The concert rocked along and the pipe sets brought the dancers to the floor and had the audience clapping and whooping along. When a band like Tide Lines plays in a small hall, sometimes they can seem overly loud but thanks to new Keir and old Pete on the sound desk, it was spot on. It was a great way to get the things under way and the standing ovation was well deserved.

The first night of the Festival Club was next and it was a very good one. There were tunes in the bar, songs in the old dining room and great craic everywhere. Niall was in fine form as always as we worked through a fine selection of songs.  Ian joined us and kept us supplied (with songs) to extend the session. The banter in the log room was also in full swing with Robert taking some of the gloss off his earlier performance by insisting that Ryan Jack was essential to the Scotland midfield. Ach well, drink had been taken so I suppose we can forgive him. All in all it was a great first day.

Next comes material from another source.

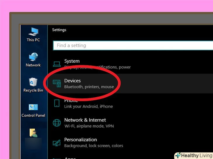The height and width of the screenshot is (159, 213).
Task: Open the Devices settings category
Action: pos(73,81)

Friday started with a very busy open mic at the Hotel. Seumas and I started things off with a couple of songs and then the queue began to form. We then had a great selection of songs from performers old and new including some Gaelic songs from a couple of Mull-based Canadian children. We even managed a song about Dog Poo Bags. Ceol Cholasa has everything. It was then time for probably the only major change that was made by the new team. Hamish Napier and Innes Watson performed a great set of tunes and songs in the old dining room at the Hotel. The atmosphere was great and the sound feed into the main bar was excellent. Those in the log room suffered from poor sound quality and that is probably something to tweak for next time. The craic and the music flowed and it was a really lovely set with Hamish’s tune Diesel probably the highlight for me.

Another break followed for the arrival of the next ferry load of festival-goers and the weekend bands. Fara were the first act on and they produced a lively set of mostly self-penned tunes and some beautiful songs. Three Fishers was my favourite moment and the camaraderie between the girls helped make it a very enjoyable concert.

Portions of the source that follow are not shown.